Couverture de L'Incendie de Copenhague de Gilles LapougeGilles Lapouge (né en 1923) est un journaliste et écrivain français.

Après des études d'histoire et de géographie, il devient journaliste. Pendant trois ans, il est rédacteur et grand reporter au Brésil à O Estado de S. Paulo. De retour en France, il collabore au Monde, au Figaro littéraire et à Combat. Il est apparu à la télévision aux côtés de Bernard Pivot (Ouvrez les guillemets, Apostrophes). Il dirige, sur France Culture, une émission sur les voyages, En étrange pays.

Auteur de romans, de récits de voyage, d'essais, il a reçu en 1990 le Prix Littéraire Prince Pierre de Monaco pour l'ensemble de son œuvre.

Paru en 1995 chez Albin Michel, L'Incendie de Copenhague a obtenu le prix Cazes.

Feuillet d'un manuscrit découpé pour servir de patronCe feuillet du manuscrit AM 122 b fol. a servi de patron pour un gilet : l'emplacement de l'encolure et de la manche ont été découpés.
Stofnun Árna Magnússonar, Reykjavík.
Le roman suit les trace du docteur Eggert Pétursson, gouverneur des « archives obscures » du roi et professeur d'antiquités danoises.

En 1702, il est chargé par le roi Frédérik IV de mettre de l'ordre dans les procès, les cadastres et la justice de l'Islande, dont il est originaire. Cette mission officielle en cache une autre, secrète : retrouver les anciens parchemins, dont nombre ont servi aux paysans à confectionner souliers et vêtements, car « l'Islande est ce pays qui s'habille avec sa propre bibliothèque ». Il est donc chargé de « prendre les sagas sur le dos des vieilles femmes, aux pieds des bébés, sur le derrière des laboureurs ».

De la résidence du gouverneur à Bessastadir aux landes désertes battues par la neige et le vent, Eggert Pétursson suit donc les traces des manuscrits, introuvables au point de se demander s'ils ont jamais existé. En effet, « l'Islande n'acceptait pas de se laisser déshabiller » et « voulait mourir dans son suaire de vélins ». « Les vélins sont des linceuls et [...] nul n'a le droit de violer un linceul, [...] le destin du linceul est de partager la mort et les vers de la chair que, tendrement, il occulte ».

Après bien des embûches, il parvient cependant enfin à ramener au Danemark trois caisses de parchemins, qu'il consacre des années à restaurer et à classer. Mais la plus grande partie est détruite dans l'incendie de Copenhague en 1728.

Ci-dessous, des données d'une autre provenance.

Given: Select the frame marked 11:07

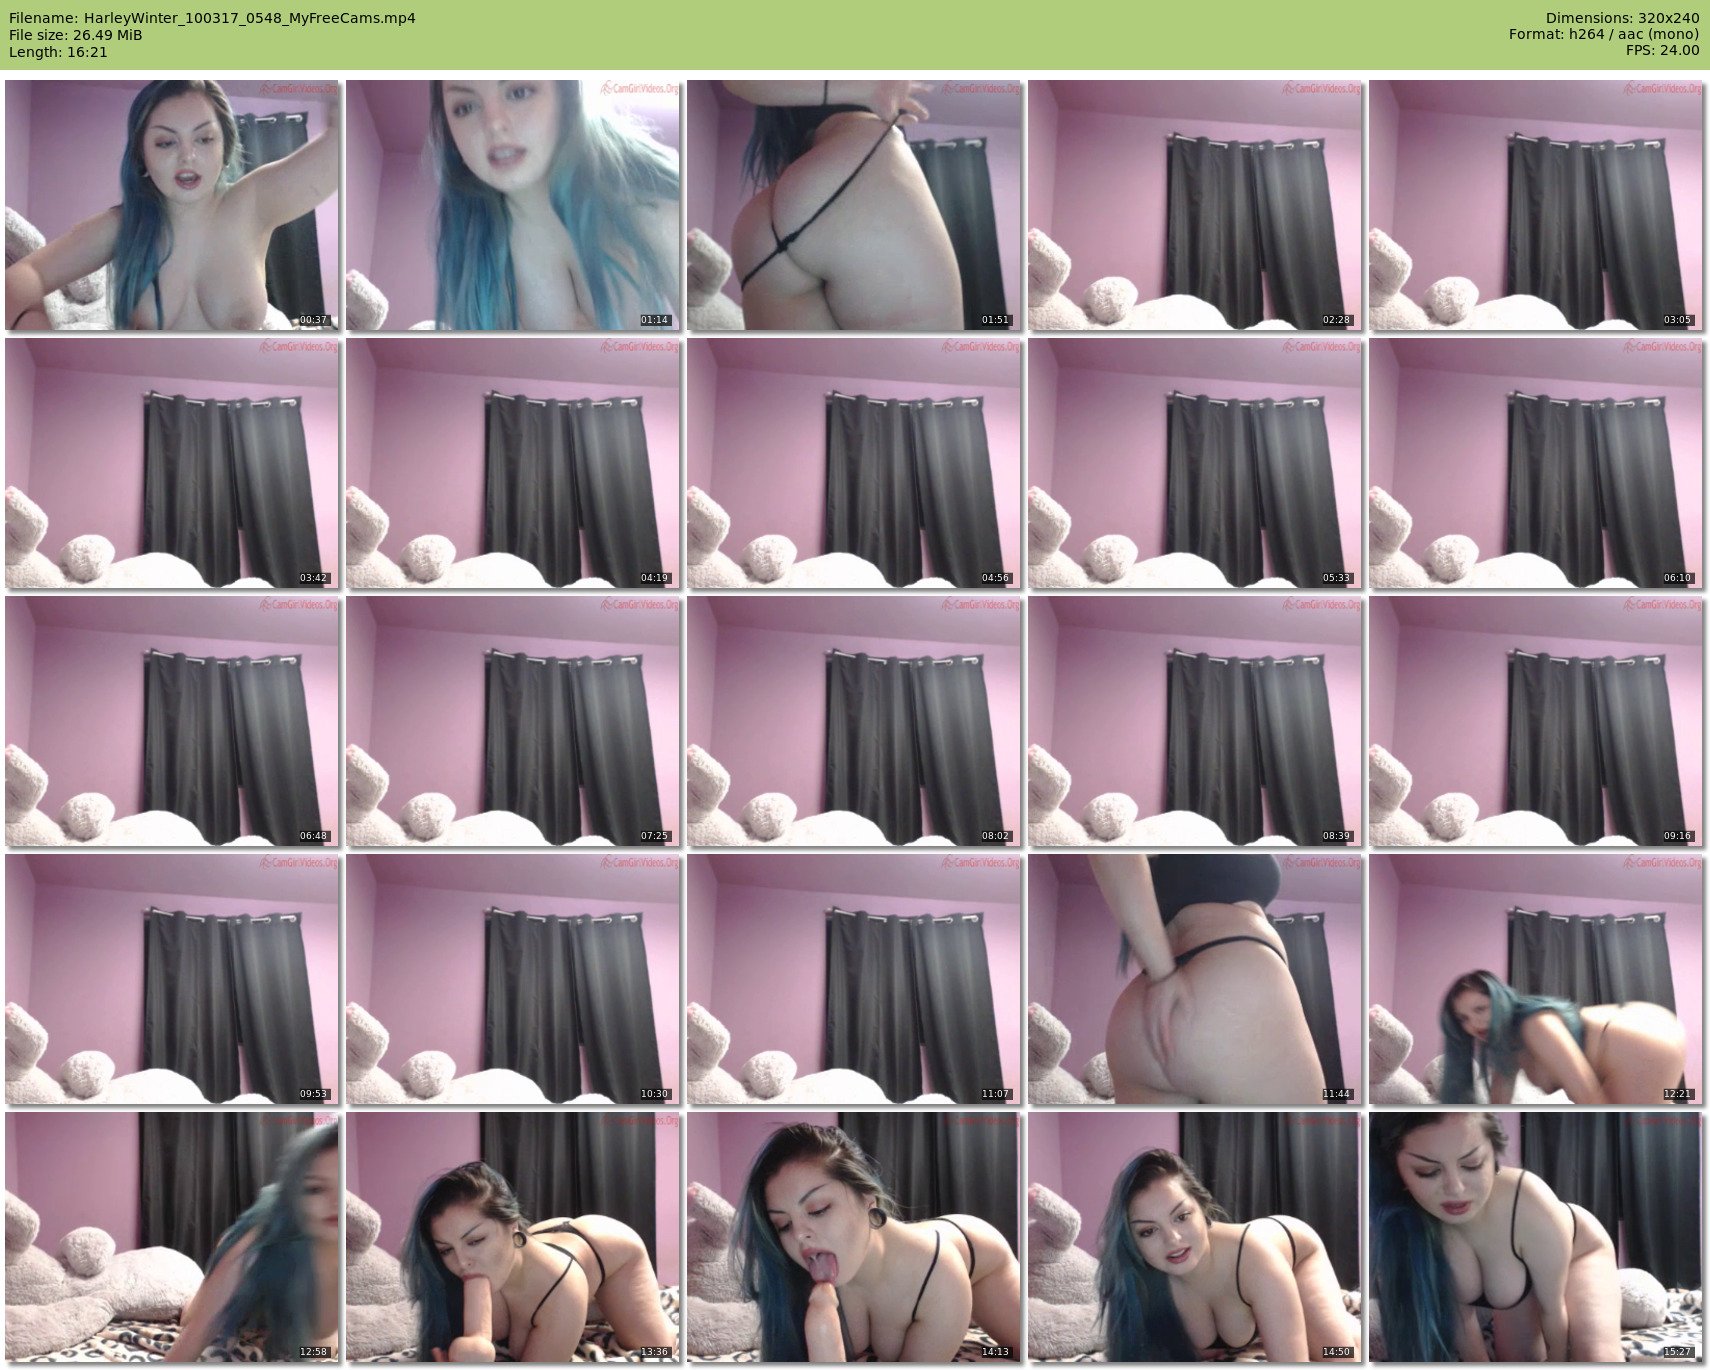Looking at the screenshot, I should [853, 979].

Portrait d'Árni MagnússonPortrait d'Árni Magnússon.
Pinacothèque de Müller, Det Kongelige Bibliotek, Copenhague.
Comme Arnas Arnaeus dans La Cloche d'Islande de Halldór Laxness (1943-1946)1, le personnage d'Eggert Pétursson est inspiré du collectionneur de manuscrits Árni Magnússon.

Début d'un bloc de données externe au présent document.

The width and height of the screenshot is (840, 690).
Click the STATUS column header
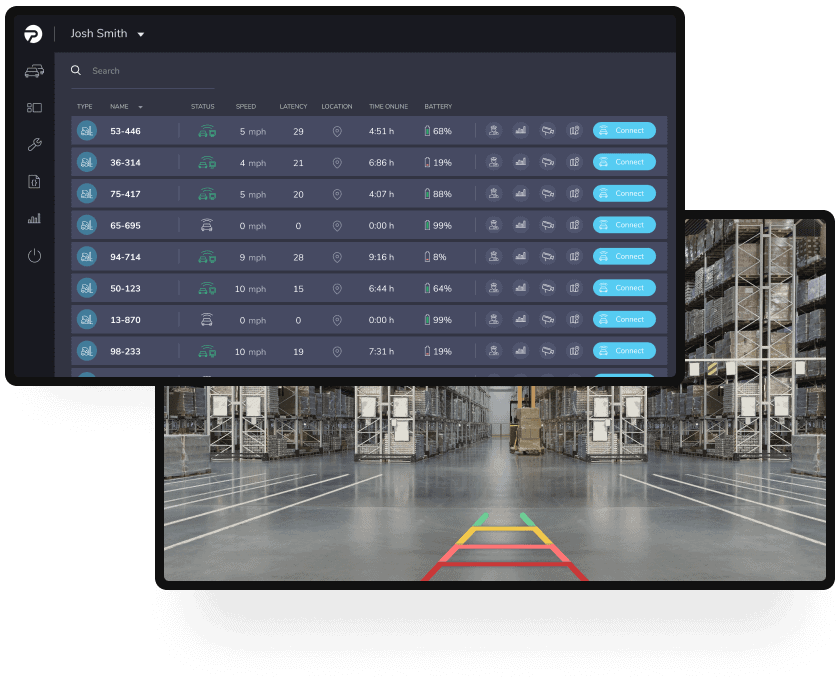tap(202, 107)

Comme Árni, Pétursson est un Islandais parti étudier au Danemark. Il est pareillement envoyé en 1702 en Islande par le roi pour y rétablir la justice et emploie son séjour à rechercher des manuscrits. Et lui aussi assiste, impuissant, à la disparition d'une partie de sa collection dans l'incendie de Copenhague.

Les correspondances entre fiction et réalité s'étendent aux détails : ainsi, l'un et l'autre ont été les disciples de Thomas Bartholin, et tandis qu' Árni a été secrétaire aux archives secrètes, Pétursson est conservateur des « archives obscures » du royaume.

Cela n'empêche naturellement pas l'auteur de s'inspirer librement des faits historiques.

Si Árni s'est heurté à des difficultés pendant son séjour, elles ont été suscitées par l'accomplissement de ses missions juridiques. Il ne s'est pas trouvé, comme Pétursson, face à une véritable conspiration visant à faire obstacle à la collecte des manuscrits. Celle-ci trouve son aboutissement dans le piège qui le conduit à être pris en flagrant délit d'adultère et condamné à six mois de forteresse au Danemark. Árni eut lui aussi à se défendre, lorsqu'il fut accusé, en 1703, par Magnús Sigurðsson d'avoir entretenu une liaison avec sa femme, Þórdís Jónsdóttir, mais l'issue du procès fut plus heureuse2.


1 Roman dont la troisième et dernière partie s'intitule d'ailleurs Incendie à Copenhague (Eldur í Kaupinhafn).
2 Hughes, Shaun F. D. The Re-Emergence of Women's Voices in Old Icelandic Literature. In : Cold counsel : women in Old Norse literature and mythology : a collection of essays. Ed. by Sarah M. Anderson with Karen Swenson. New York : Routledge, 2002. P. 104-105.